R is best known for data analysis and statistics. But that should by no means be taken to mean that it can’t be used for areas more commonly associated with languages like Python or Perl. You might assume that subjects like string manipulation are best performed with other languages. But as you’ll soon discover, you can easily use R to perform a variety of complex transformations on strings. This is largely thanks to R’s stringr package. And the string_replace function from stringr simplifies string manipulation to an incredible degree. Read on to discover how to use stringr and str_replace to replace matched patterns with new text.
Text, Strings, and Stringr
Even if you’ve never used stringr there’s a good chance that you already have it installed. Stringr’s libraries aren’t part of the base R lexicon. But the library is part of the larger tidyverse package. And like most of the tidyverse packages, it can help you tidy up your data. In fact, you have a vast range of functionality to choose from.
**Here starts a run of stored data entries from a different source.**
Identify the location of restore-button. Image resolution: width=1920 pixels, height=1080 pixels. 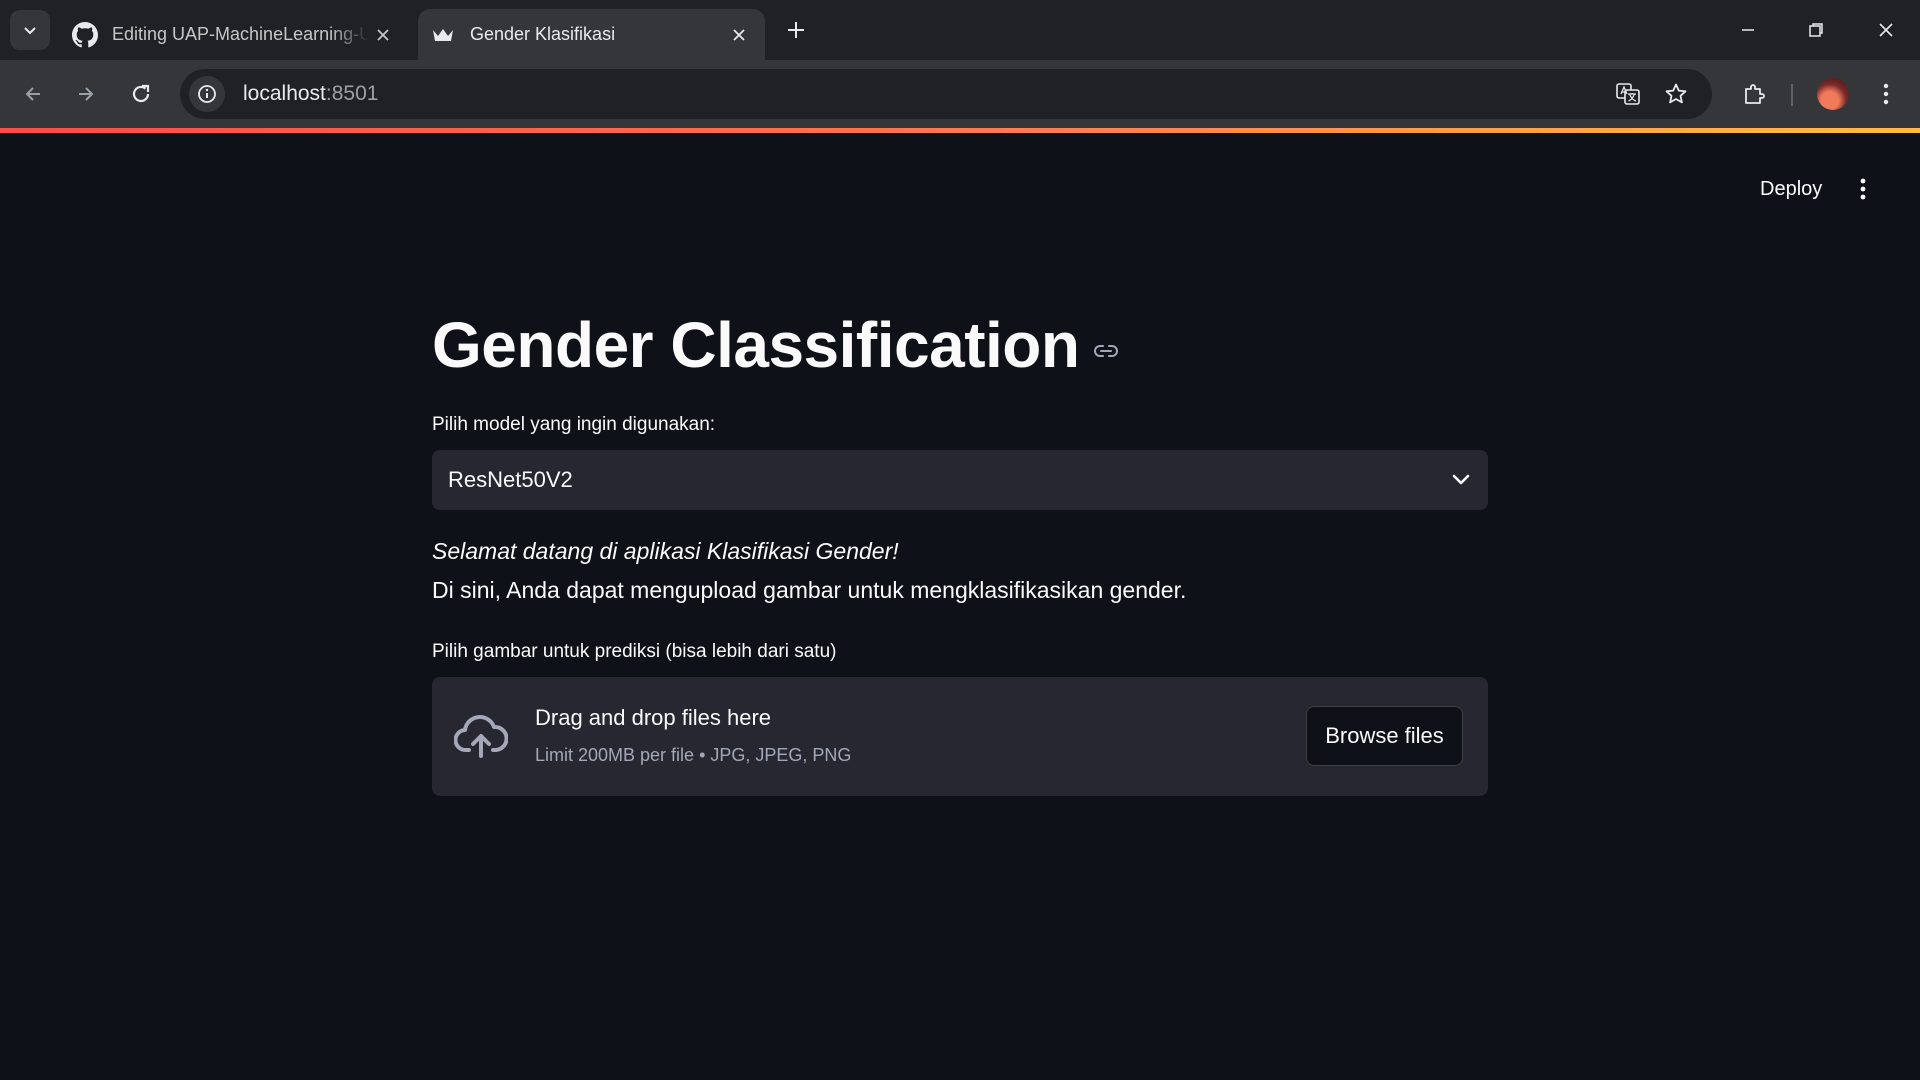
(1816, 30).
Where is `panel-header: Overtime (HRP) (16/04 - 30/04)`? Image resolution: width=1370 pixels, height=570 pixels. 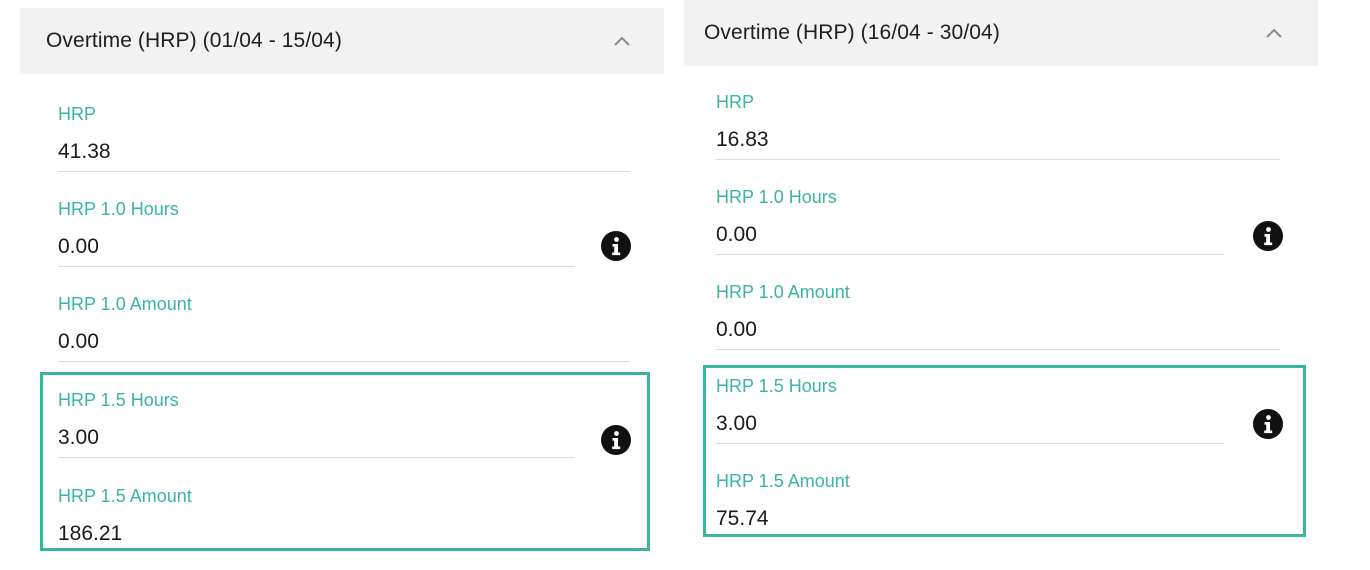 panel-header: Overtime (HRP) (16/04 - 30/04) is located at coordinates (1001, 33).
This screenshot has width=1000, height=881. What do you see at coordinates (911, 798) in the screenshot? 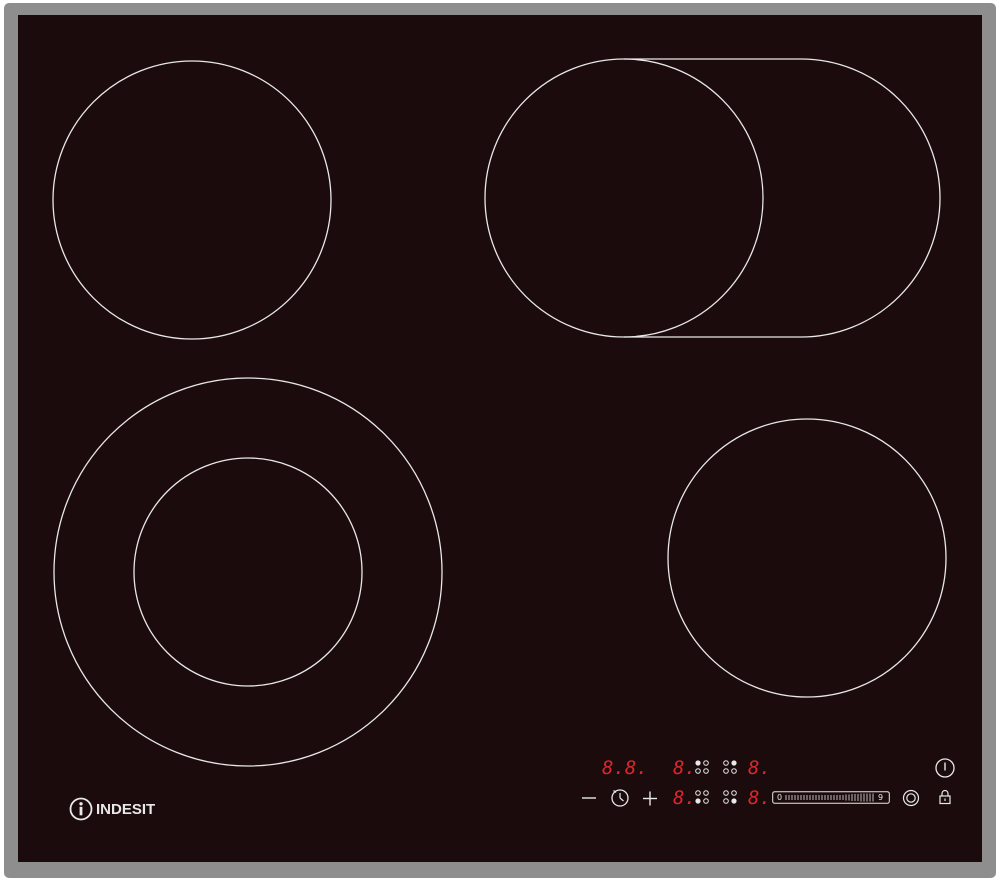
I see `dual-zone-icon` at bounding box center [911, 798].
The strreplace function is the easiest way to go about replacing text. And it gives you an easy way to simply pass a piece of replacement text to the function. But you also have options to use the regular expression syntax you might be familiar with from languages like perl or python.
At the same time, it’s important to keep in mind that R strings are their own unique entity when compared to strings in any other language. For example, strings in Python are actually just an array of what would be classified as a character vector in R. To achieve the same in R we’d need to manually split the strings into an array with the strsplit function, as seen below.
ourString <- “thunderousaaa”
ourArray <- strsplit(ourString, “”)[]
In this example, we see that strings are concrete entities in and of themselves. While we can manipulate strings as an array it requires us to essentially reconstruct the strings into a new format. We could build on this method to replace array elements of split strings from within a for loop. But the stringr library gives us a far more elegant solution.
Basic Text Manipulation With Stringr
We’ve seen that we can split strings into constituent parts. But R can essentially do that work for us behind the scenes. Take a look at the following code.
ourString <- “thunderousaaa thunderousaaa”
ourFixedString <- str_replace(ourString,”aaa”, “ly”)
ourFixedStringAll <- str_replace_all(ourString,”aaa”, “ly”)
We begin by importing stringr in order to gain access to str_replace. Next, we create a string called ourString and assign two typo-ridden attempts to write thunderously. If we wanted to fix that typo we could use str_replace. And an example of that follows, with the results assigned to ourFixedString. We also repeat this process with a function called str_replace_all. Both functions have the same syntax. We simply pass arguments consisting of our original character string, a pattern to replace, and the new text which will be substituted.
Note the differences between str_replace and str_replace_all when we print them out on the following two lines. Only the first occurrence of thunderousaaa in ourString was corrected to thunderously when we ran str_replace. This is because str_replace is essentially a one-off solution. We tell it to replace strings, and the function is considered complete after a single string character instance has been found and replaced. But str_replace_all works on all of the text within strings. It looks for every occurrence of matched patterns rather than just the first instance. If we had 20 instances of thunderousaaa in our strings then str_replace_all would fix all 20.
Regular Expressions and More Complex Replacement Situations
Earlier on we made comparisons to Perl. And this might have made you wonder about how R might be able to leverage regular expressions for pattern matching. If that’s the case then you probably also imagined that it’d require integrating another library in addition to stringr. But, in fact, if you’ve tried the previous code then you’ve already enabled regular expressions in your code. The stringr library uses regular expressions for all pattern matching by default. For example, try running the following code.
ourString <- “thunderoussaaa thunderoussaaa”
ourFixedString <- str_replace_all(ourString, “.aa.”,”ly”)
In this script we once again begin by importing stringr. We make a minor change to ourString to garble the text even further. Next, we use another stringr function called str_extract. As the name suggests, this function extracts a portion of a larger string. It also works analogously to str_replace. And like str_replace we also have an option of using str_extract_all if needed. However, in this instance, we’re just using str_extract to show how stringr sees the string we want to manipulate. We pass .aa. To str_extract as our selector. This is regular expression syntax to indicate that we want the text from directly before and after an occurrence of aa. The periods essentially act as a wildcard value.
Next, we create a variable called ourFixedString. We assign a string to it with the str_replace_all function. And we supply this function with the same regular expression that we used in str_extract. The main difference is that we’re now supplying a third argument in the form of a “ly” replacement string. This is the text that we want to replace any matched character string with. And because we’re using str_replace_all, it will replace occurrences within multiple string segments.
Finally, it’s worth noting that you can actually dive a little deeper into stringr’s underlying functionality. The str_replace function is provided by stringr. Stringr, in turn, is essentially a wrapper around another R library called stringi. Stringi and stringr have roughly similar functionality. There are some instances where stringr and stringi even provide nearly identical syntax. But stringi also has some powerful functionality not found in stringr. This includes character encoding, transliteration, and some more advanced regular expression options.